Of course you know what happened to change the day. I didn’t know, at first, why I didn’t get any cell phone reception while driving along the Charles River mid-afternoon, as the usual crowds were pouring over the bridges from Boston to the Cambridge side. Then I made it home to deeper Cambridge, and started getting the texts from people asking if I was okay. By four o’clock my wife and I were sitting dumbstruck on the couch watching the local news, my eyes overflowing as we watched scenes on the streets we walk all the time, the familiar buildings and intersections, all of which I know not just from television but from trying to find a damn parking place. This doesn't happen here.
I know, I know—it’s the most ridiculous cliché of disaster coverage, what everyone says when the national TV cameras descend. But it’s truly disorienting to think of this as a national story. National stories happen elsewhere. Boston isn't the heartland like Oklahoma City or the financial and media capital like New York City or the actual capital like Washington, D.C. Boston is parochial, quite literally, with various parts of Southie and Dorchester designated by parish. Boston is Whitey Bulger and Billy Bulger, a mayor known for mumbling, a dense local accent, drunken crowds for St. Patrick’s Day, streets and suburbs named after old English lords, blizzards in the winter, the rudest traffic and most incomprehensible roads in the world, fabulous Fourth of July fireworks, and sailboats on the river on a pretty day. The Cambridge side of the river, decorated by the campuses of Harvard and MIT, exports its intellectuals with such elite snobbery that you have to laugh out loud. I adore it. I even love complaining about it. Boston is ordinary. It’s my home.
To have Anderson Cooper live on the scene as if we were New Orleans is unnerving. I don’t like this feeling—being in the networks’ klieg lights, listening to the anchors mispronounce “Copley Plaza.” I want them to go home so we can go back to listening to the local reporters whose names and voices we know, the ones who know to say “the General” or “MGH” instead of “Massachusetts General Hospital,” the ones who know by heart exactly where Dartmouth Street crosses Boylston.
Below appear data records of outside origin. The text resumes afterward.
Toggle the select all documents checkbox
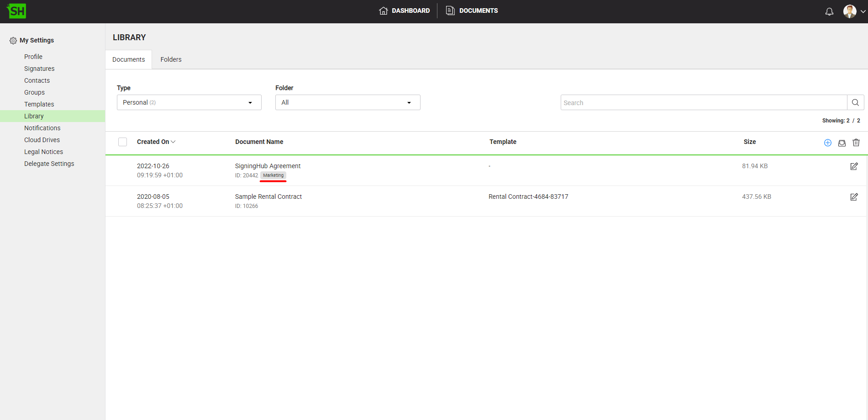Image resolution: width=868 pixels, height=420 pixels. click(122, 142)
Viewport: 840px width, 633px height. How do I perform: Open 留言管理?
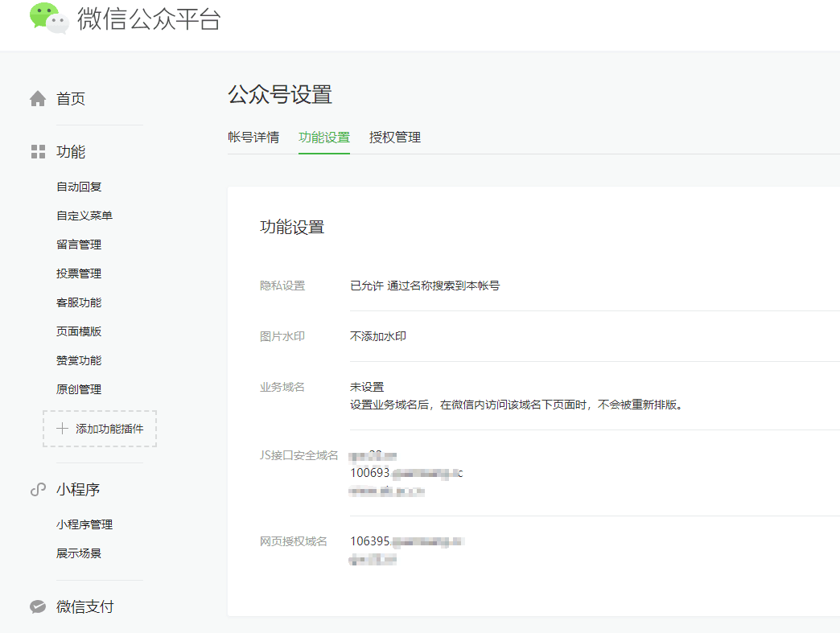(x=78, y=244)
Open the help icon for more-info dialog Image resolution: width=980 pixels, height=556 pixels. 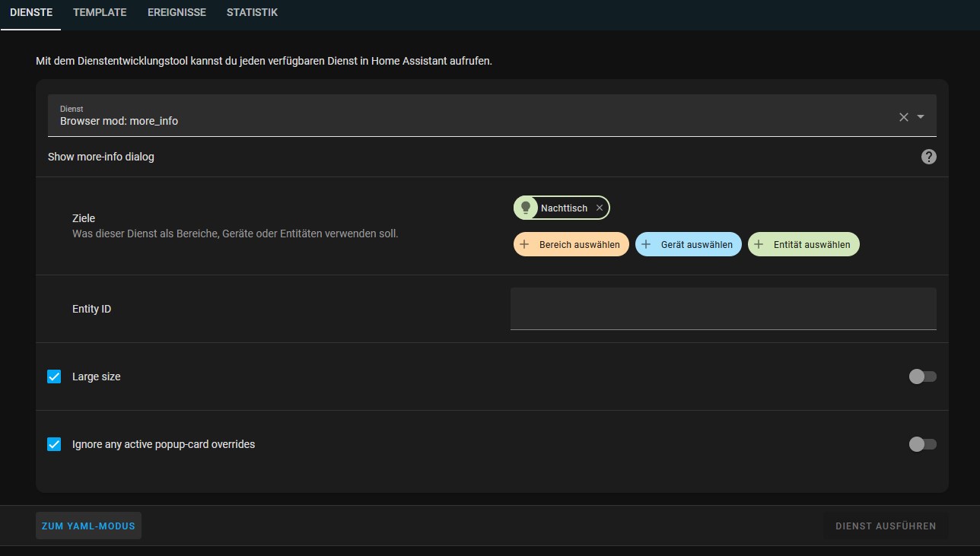(x=928, y=157)
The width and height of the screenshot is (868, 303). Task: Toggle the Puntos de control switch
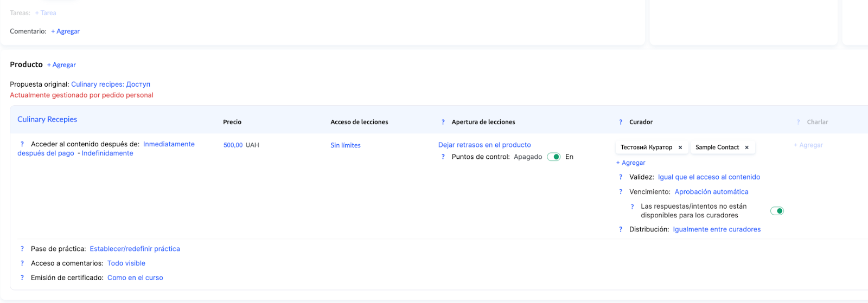coord(553,157)
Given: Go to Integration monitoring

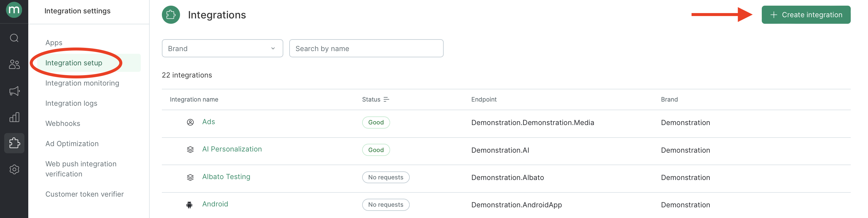Looking at the screenshot, I should 82,83.
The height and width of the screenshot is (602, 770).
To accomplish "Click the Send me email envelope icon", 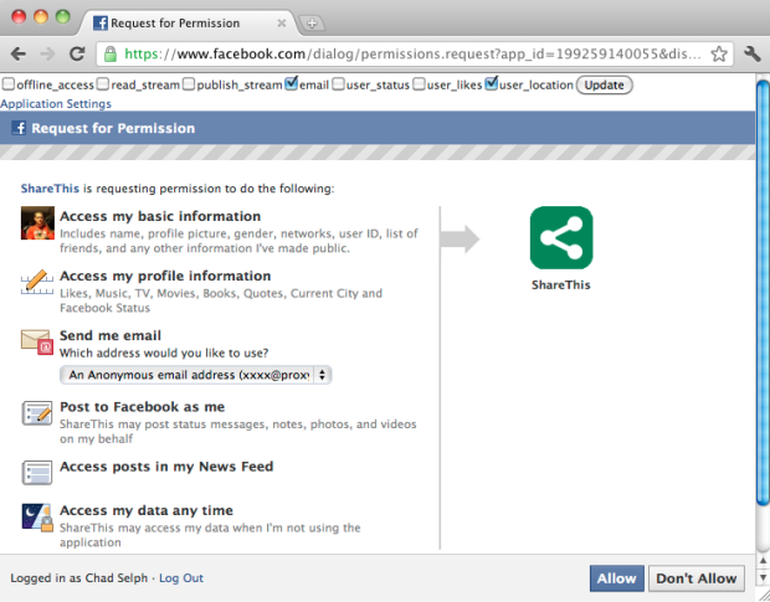I will pos(37,342).
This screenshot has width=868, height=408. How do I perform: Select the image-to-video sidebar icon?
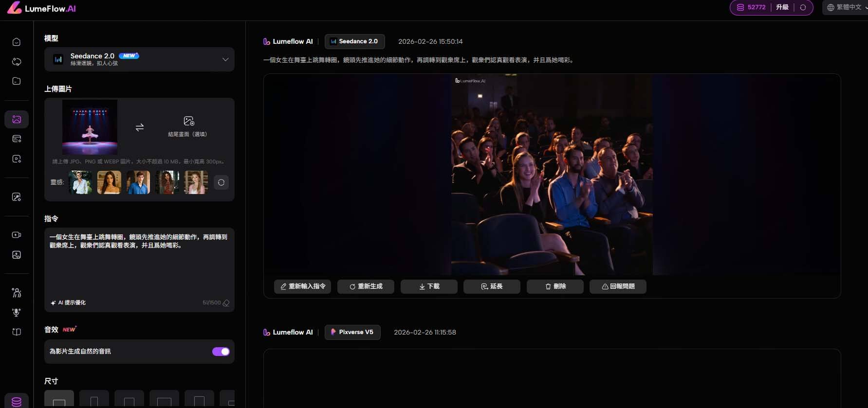17,119
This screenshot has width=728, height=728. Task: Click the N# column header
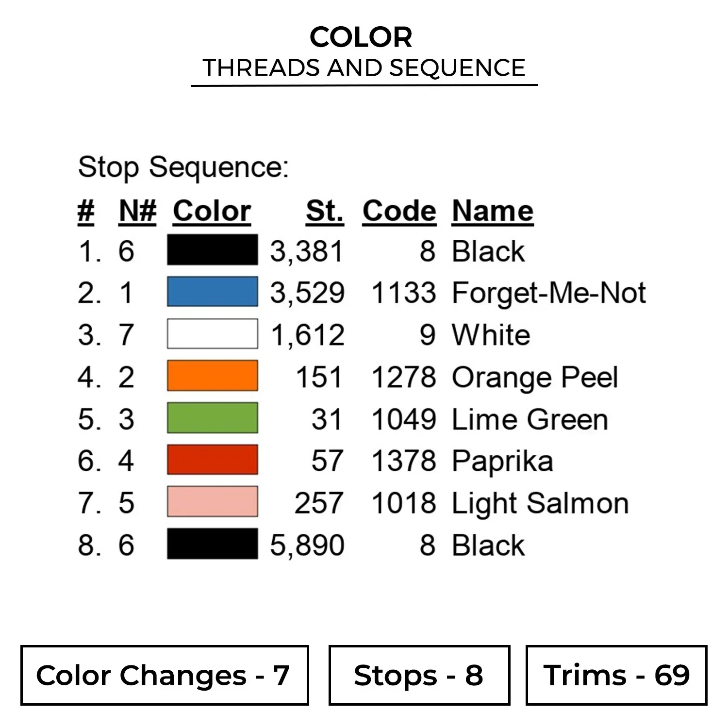click(x=137, y=212)
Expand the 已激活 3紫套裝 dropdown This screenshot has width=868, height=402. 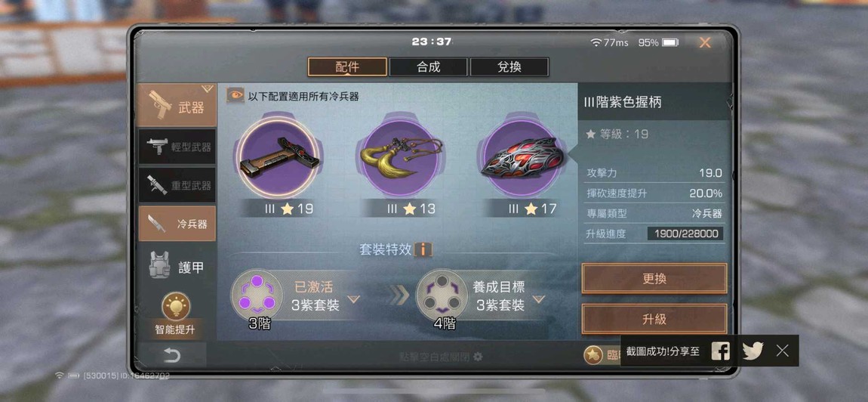pos(354,299)
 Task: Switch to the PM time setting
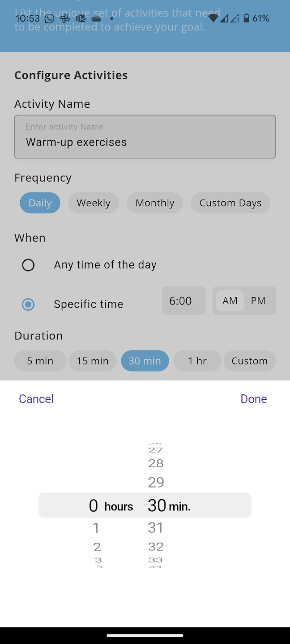258,301
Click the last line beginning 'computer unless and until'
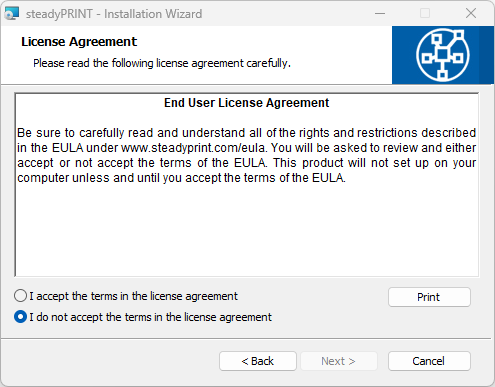This screenshot has width=495, height=387. coord(181,178)
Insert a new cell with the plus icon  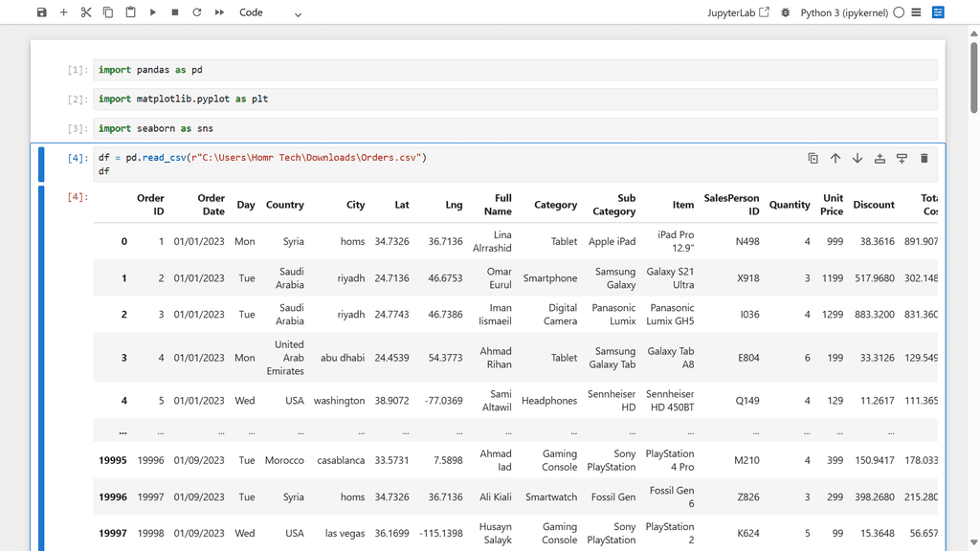tap(64, 12)
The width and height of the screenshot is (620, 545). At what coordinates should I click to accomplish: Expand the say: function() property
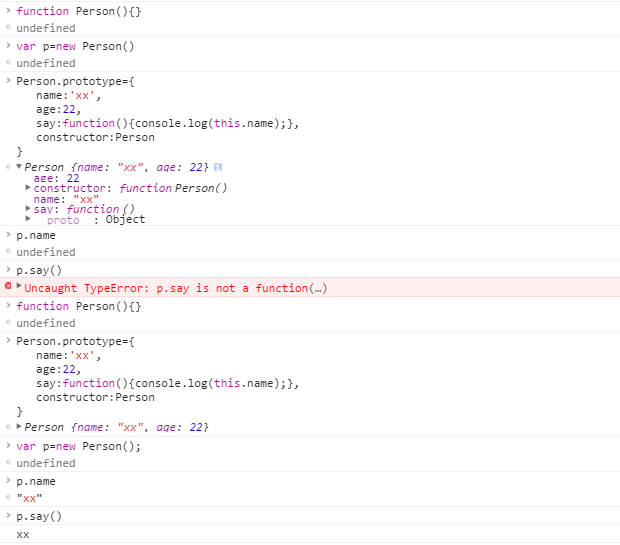(x=28, y=209)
I want to listen to the local reporters on WBUR and WGBH, the ones with imperfect and locally inflected voices, interviewing locals dazed at having been struck by history’s angry fist, who just expected to wrap themselves in those mylar blankets and drink a quart of gatorade to celebrate having made it that absurd distance. I don’t think I’m ever going to think of it as a national story. This happened to us.
Walking the dog, talking to neighbors, of course we are all speculating on who and why. If you wanted to shut down Boston, surely you wouldn’t put ball bearings in backpacks and attack runners, would you? To cripple the city all you’d have to do is take a gasoline tanker and crash it in one of the tunnels built by the Big Dig—you could take down a couple of major arteries and shut down the city for months. On the other hand, if you wanted to strike at our symbolic heart, at what it means to belong to this ludicrously snobby little city built on a harbor that was filled in, if you wanted to grab international headlines on a day when ordinary and extraordinary people from around the world were cramping their legs and exercising their hearts with ordinary and extraordinary joy, if you wanted to make a statement about what it means to be an American, then attacking the Marathon—which belongs to us all—on Patriots’ Day might be just right.